La calle de mi negocio es una asesina. Asesina de peatones, asesina de vehículos, asesina de potenciales clientes.
A cien metros de donde trabajo hay un cráter en el asfalto que sobrevive rodeado de trabajadores con cascos y maquinarias que extraen todo lo que salga de ese agujero.
Algunas mañanas, cuando llego hasta la instancia en la que hay que doblar, me imagino encarando la valla con mi auto, y haciendo piruetas arriba de ese pozo alargado que tiene forma de gusano. ¿Caeré en el pozo, llegaré a Japón o saldré volando sobre éste como el General Lee de los Dukes de Hazzard?
Me debato a diario entre la preocupación por llegar a ser pobre -con certificado habilitante y todo- y por la falta de amor.

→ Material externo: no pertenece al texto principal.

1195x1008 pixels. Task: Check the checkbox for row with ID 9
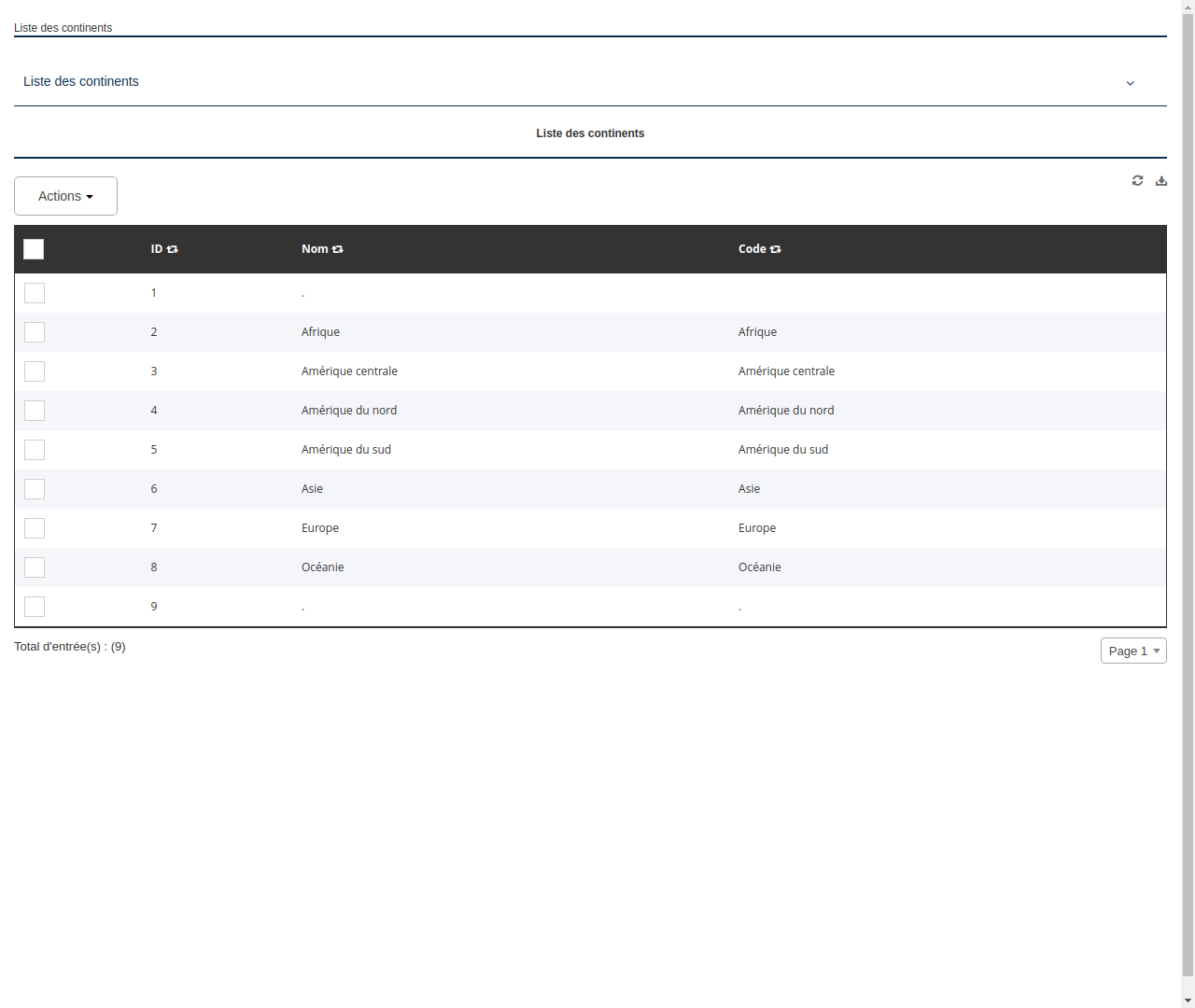click(35, 606)
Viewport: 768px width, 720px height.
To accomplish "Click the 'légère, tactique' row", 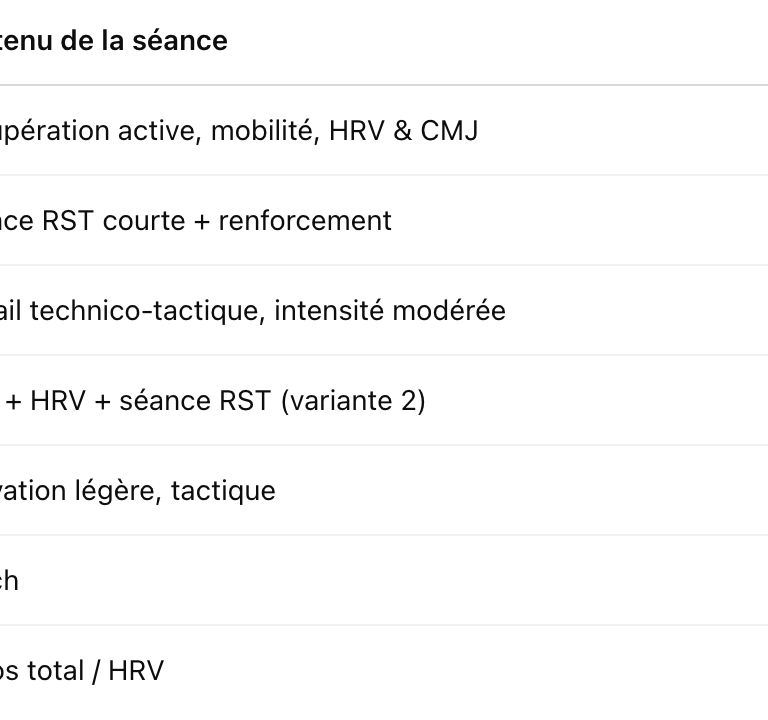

Es como que una cosa no puede ser peor que otra, ¿o acaso sí?
No me jodás hoy con lo del amor propio por favor.
Recuerdo ahora uno de esos carteles que preguntan si uno pudiera elegir con qué quedarse: ¿con el millón de millones o con el millón de pelotudos?
Por suerte el clima acompaña, y en esta calle desierta el sol es como una leve caricia que forma sombras tenues en las fachadas de los edificios viejos que tengo en frente. Hay algo bello en todo esto que en apariencia se siente tan feo.
Sale charla con un amigo que tiene dinero y amor. Pero está complicado: el dinero cuesta y el amor cuesta una bocha más: mantenerlo, cuidarlo, hacerse cargo, arriesgarse.
Tal vez el tema no sea la calle ni la pobreza monetaria.
El tema sigue siendo por qué me despierto horas antes de enfrentar esos pozos, el de la calle y el existencial.